= Complexity function =

Function that counts distinct factors of a string

In computer science, the complexity function of a word or string (a finite or infinite sequence of symbols from some alphabet) is the function that counts the number of distinct factors (substrings of consecutive symbols) of that string. More generally, the complexity function of a formal language (a set of finite strings) counts the number of distinct words of given length.

==Complexity function of a word==
Let u be a (possibly infinite) sequence of symbols from an alphabet. Define the function
p_{u}(n) of a positive integer n to be the number of different factors (consecutive substrings) of length n from the string u.

For a string u of length at least n over an alphabet of size k we clearly have
$1 \le p_u(n) \le k^n \ ,$
the bounds being achieved by the constant word and a disjunctive word, for example, the Champernowne word respectively. For infinite words u, we have p_{u}(n) bounded if u is ultimately periodic (a finite, possibly empty, sequence followed by a finite cycle). Conversely, if p_{u}(n) ≤ n for some n, then u is ultimately periodic.

An aperiodic sequence is one which is not ultimately periodic. An aperiodic sequence has strictly increasing complexity function (this is the Morse–Hedlund theorem), so p(n) is at least n+1.

A set S of finite binary words is balanced if for each n the subset S_{n} of words of length n has the property that the Hamming weight of the words in S_{n} takes at most two distinct values. A balanced sequence is one for which the set of factors is balanced. A balanced sequence has complexity function at most n+1.
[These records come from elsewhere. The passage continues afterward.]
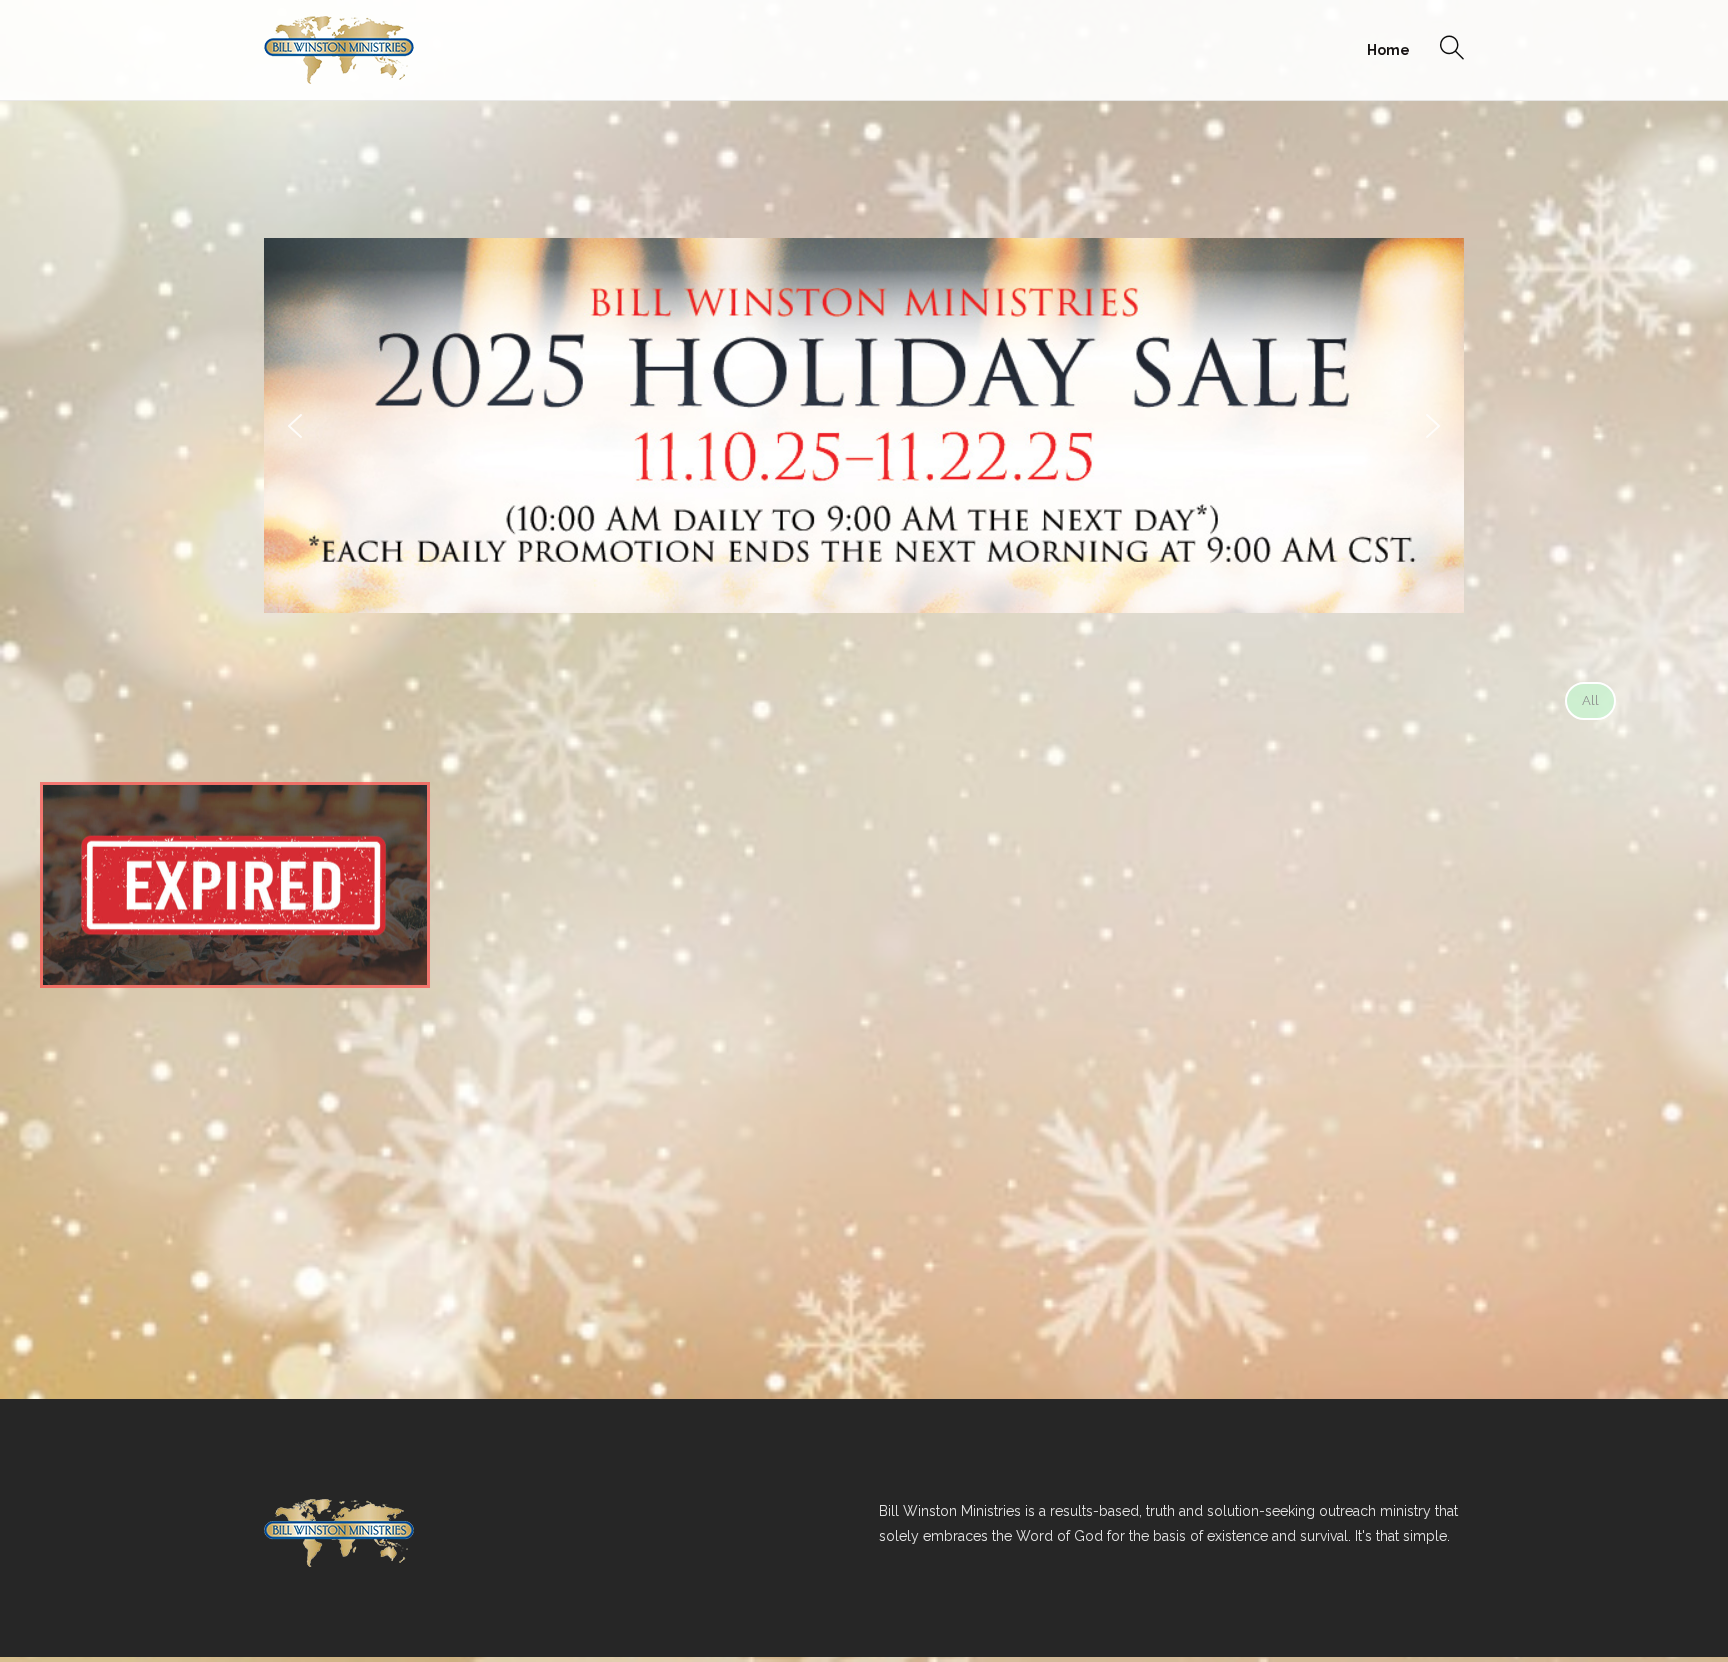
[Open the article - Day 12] (235, 885)
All (1590, 700)
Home (1388, 50)
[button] (295, 426)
A Sturmian word over a binary alphabet is one with complexity function n + 1. A sequence is Sturmian if and only if it is balanced and aperiodic. An example is the Fibonacci word. More generally, a Sturmian word over an alphabet of size k is one with complexity n+k−1. An Arnoux-Rauzy word over a ternary alphabet has complexity 2n + 1: an example is the Tribonacci word.

For recurrent words, those in which each factor appears infinitely often, the complexity function almost characterises the set of factors: if s is a recurrent word with the same complexity function as t are then s has the same set of factors as t or δt where δ denotes the letter doubling morphism a → aa.
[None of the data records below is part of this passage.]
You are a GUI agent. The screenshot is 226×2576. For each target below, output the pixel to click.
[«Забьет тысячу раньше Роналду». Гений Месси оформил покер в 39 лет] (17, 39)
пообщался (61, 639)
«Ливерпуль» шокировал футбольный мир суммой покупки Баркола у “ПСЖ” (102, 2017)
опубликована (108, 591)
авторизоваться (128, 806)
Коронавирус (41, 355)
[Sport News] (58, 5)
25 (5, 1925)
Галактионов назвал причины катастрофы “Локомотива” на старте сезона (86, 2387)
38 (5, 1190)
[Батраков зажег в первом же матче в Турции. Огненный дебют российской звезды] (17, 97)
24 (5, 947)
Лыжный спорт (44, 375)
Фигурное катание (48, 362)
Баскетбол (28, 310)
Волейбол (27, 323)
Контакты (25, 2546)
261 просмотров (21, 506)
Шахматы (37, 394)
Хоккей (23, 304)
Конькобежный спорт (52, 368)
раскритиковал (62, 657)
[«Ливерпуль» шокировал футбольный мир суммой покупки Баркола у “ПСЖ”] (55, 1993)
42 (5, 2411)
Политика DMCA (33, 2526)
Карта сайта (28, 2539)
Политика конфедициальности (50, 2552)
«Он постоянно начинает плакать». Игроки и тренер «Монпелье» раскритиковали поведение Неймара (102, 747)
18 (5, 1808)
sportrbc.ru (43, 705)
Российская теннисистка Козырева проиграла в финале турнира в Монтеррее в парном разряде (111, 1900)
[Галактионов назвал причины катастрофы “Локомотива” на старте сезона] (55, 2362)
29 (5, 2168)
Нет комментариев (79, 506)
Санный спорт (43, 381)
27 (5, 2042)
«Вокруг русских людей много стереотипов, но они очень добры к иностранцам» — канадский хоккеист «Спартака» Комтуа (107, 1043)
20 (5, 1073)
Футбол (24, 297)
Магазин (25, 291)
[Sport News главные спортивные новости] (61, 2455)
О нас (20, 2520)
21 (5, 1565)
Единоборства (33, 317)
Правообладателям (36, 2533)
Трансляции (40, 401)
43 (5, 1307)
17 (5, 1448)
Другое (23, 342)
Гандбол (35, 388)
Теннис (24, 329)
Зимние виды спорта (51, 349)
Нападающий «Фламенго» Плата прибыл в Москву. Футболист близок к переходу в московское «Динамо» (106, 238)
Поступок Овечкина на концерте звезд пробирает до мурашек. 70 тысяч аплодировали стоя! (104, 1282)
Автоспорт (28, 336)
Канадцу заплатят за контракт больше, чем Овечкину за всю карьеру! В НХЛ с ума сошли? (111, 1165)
==Complexity function of a language==
Let L be a language over an alphabet and define the function p_{L}(n) of a positive integer n to be the number of different words of length n in L The complexity function of a word is thus the complexity function of the language consisting of the factors of that word.

The complexity function of a language is less constrained than that of a word. For example, it may be bounded but not eventually constant: the complexity function of the regular language $a(bb)^*a$ takes values 3 and 4 on odd and even n≥2 respectively. There is an analogue of the Morse–Hedlund theorem: if the complexity of L satisfies p_{L}(n) ≤ n for some n, then p_{L} is bounded and there is a finite language F such that

$L \subseteq \{ x y^k z : x,y,z \in F,\ k \in \mathbb{N} \} \ .$

A polynomial or sparse language is one for which the complexity function p(n) is bounded by a fixed power of n. A regular language which is not polynomial is exponential: there are infinitely many n for which p(n) is greater than k^{n} for some fixed k > 1.

==Related concepts==

The topological entropy of an infinite sequence u is defined by

$H_{\mathrm{top}}(u) = \lim_{n \rightarrow \infty} \frac{\log p_u(n)}{n \log k} \ .$

The limit exists as the logarithm of the complexity function is subadditive. Every real number between 0 and 1 occurs as the topological entropy of some sequence is applicable, which may be taken to be uniformly recurrent or even uniquely ergodic.

For x a real number and b an integer ≥ 2 then the complexity function of x in base b is the complexity function p(x,b,n) of the sequence of digits of x written in base b.
If x is an irrational number then p(x,b,n) ≥ n+1; if x is rational then p(x,b,n) ≤ C for some constant C depending on x and b. It is conjectured that for algebraic irrational x the complexity is b^{n} (which would follow if all such numbers were normal) but all that is known in this case is that p grows faster than any linear function of n.

The abelian complexity function p^{ab}(n) similarly counts the number of occurrences of distinct factors of given length n, where now we identify factors that differ only by a permutation of the positions. Clearly p^{ab}(n) ≤ p(n). The abelian complexity of a Sturmian sequence satisfies p^{ab}(n) = 2.